2011 Predictions of
(1) Seasonal Tropical Cyclone Activity over the Western North Pacific,

(2)
Number of Tropical Cyclones Making Landfall in South China, and
(3)
Number of Tropical Cyclones Affecting Korea and Japan


1. Introduction

Issued on 09 May 2011

Real-time predictions of the annual number of tropical cyclones (TCs) affecting the western North Pacific (WNP) and the South China Sea (SCS) were first issued in 2000 by the Laboratory for Atmospheric Research (LAR) at City University of Hong Kong (CityU) and annually thereafter until 2008 when such predictions were issued by the Guy Carpenter Asia-Pacific Climate Impact Centre, also at CityU.  Verifications of the predictions for the past ten years have shown that the predictions are mostly correct within the error bars.  We also began to predict the number of TCs making landfall in South China (SC) and the Korea and Japan region (KJ) in 2009 and 2010 respectively. 

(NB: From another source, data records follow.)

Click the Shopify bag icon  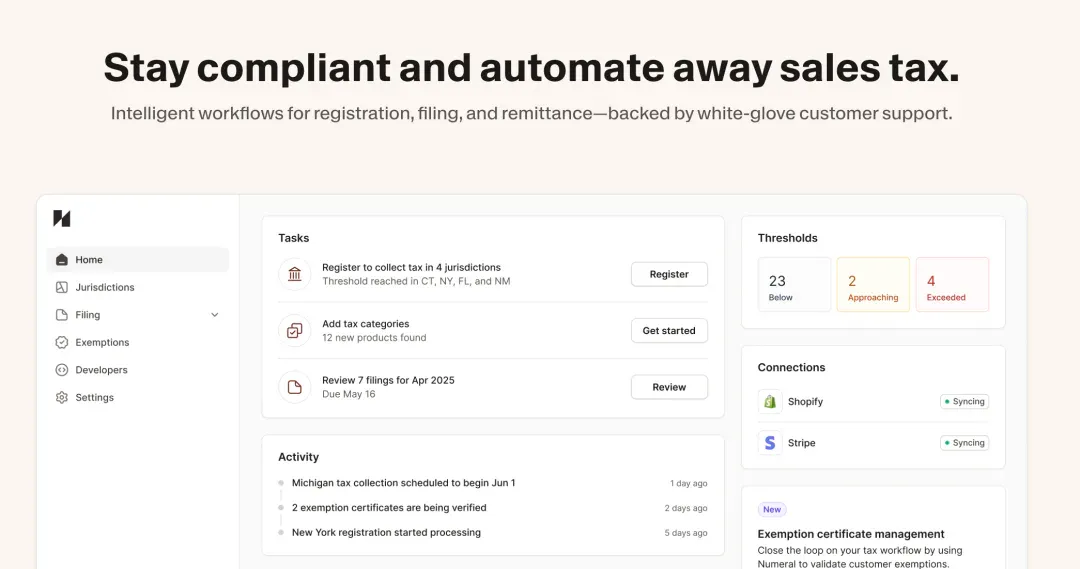(770, 402)
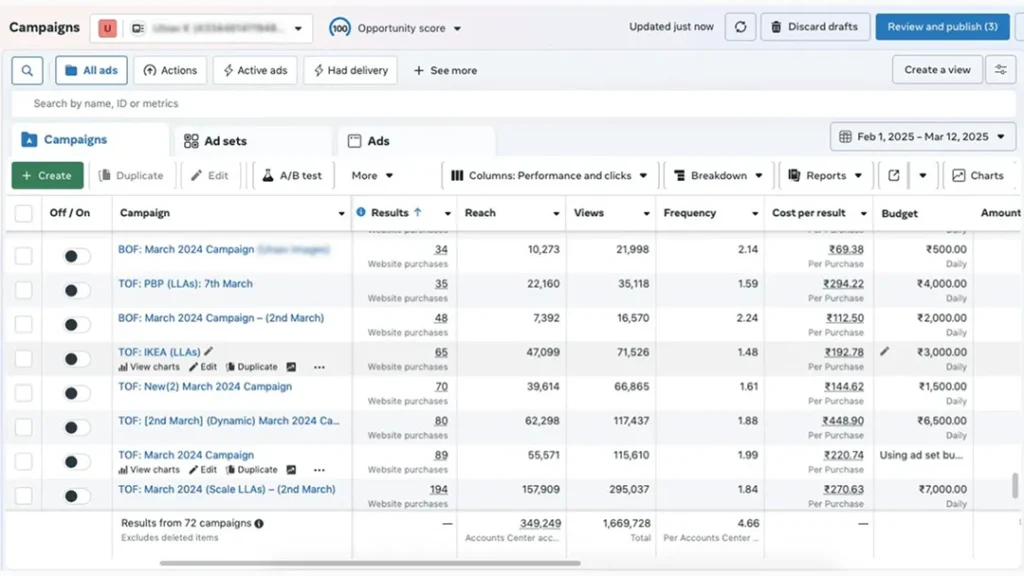
Task: Open the date range Feb 1 – Mar 12 dropdown
Action: (923, 137)
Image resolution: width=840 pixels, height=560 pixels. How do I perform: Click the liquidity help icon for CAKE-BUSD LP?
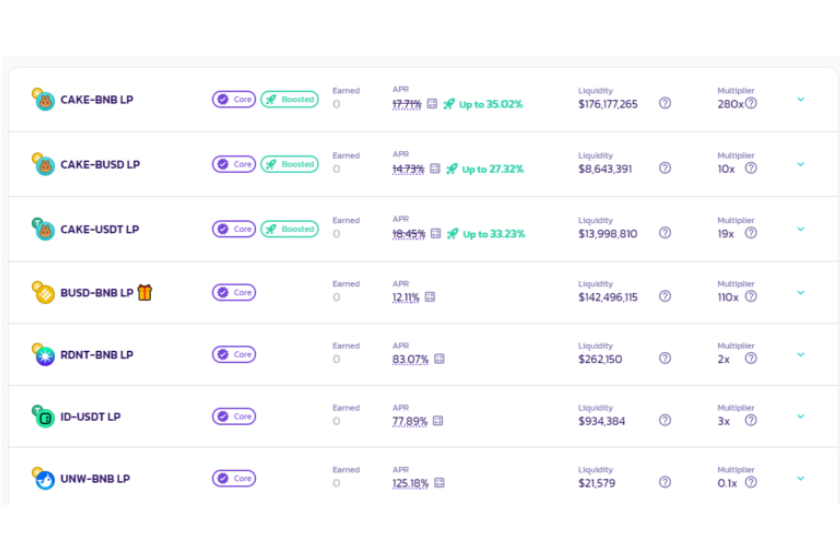[x=665, y=168]
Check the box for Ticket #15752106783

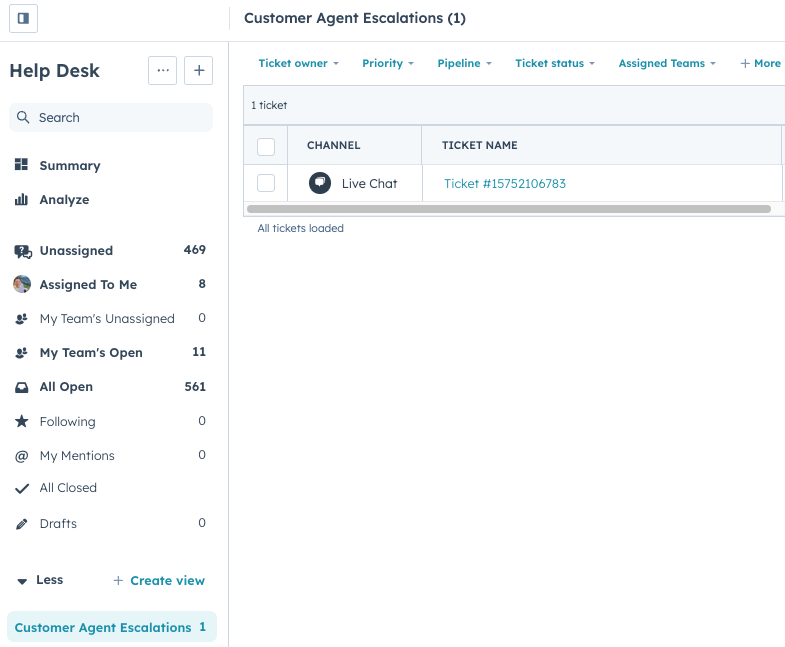(x=266, y=183)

These are all statistical predictions with predictors drawn from a large group of indices that represent the atmospheric and oceanographic conditions in the previous year up to the spring of the current year.  The most prominent ones include the proxies for El Niño/Southern Oscillation (ENSO), the extent of the subtropical ridge, and the intensity of the India-Burma trough.  Details can be found in Chan et al. (1998, 2001), Liu and Chan (2003), and Goh and Chan (2010a, b).


2. ENSO conditions in 2011

As an important determinant is the status of the ENSO condition, it is useful to have a discussion on the possible ENSO situation in 2011.  A moderate La Niña event that developed in the summer of 2010 is showing signs of weakening in recent months.  In March, SSTs remain colder than normal in the central and eastern equatorial Pacific Ocean. The Niño3.4 and Niño4 index in March are -1.00 and -0.78 respectively.  A summary of the various ENSO model forecasts from different climate centres suggests that La Niña is likely to continue through the spring but a transition to ENSO-neutral condition is expected during the summer (Table 1).  Based on these results, it appears that 2011 will likely be an ENSO-neutral year.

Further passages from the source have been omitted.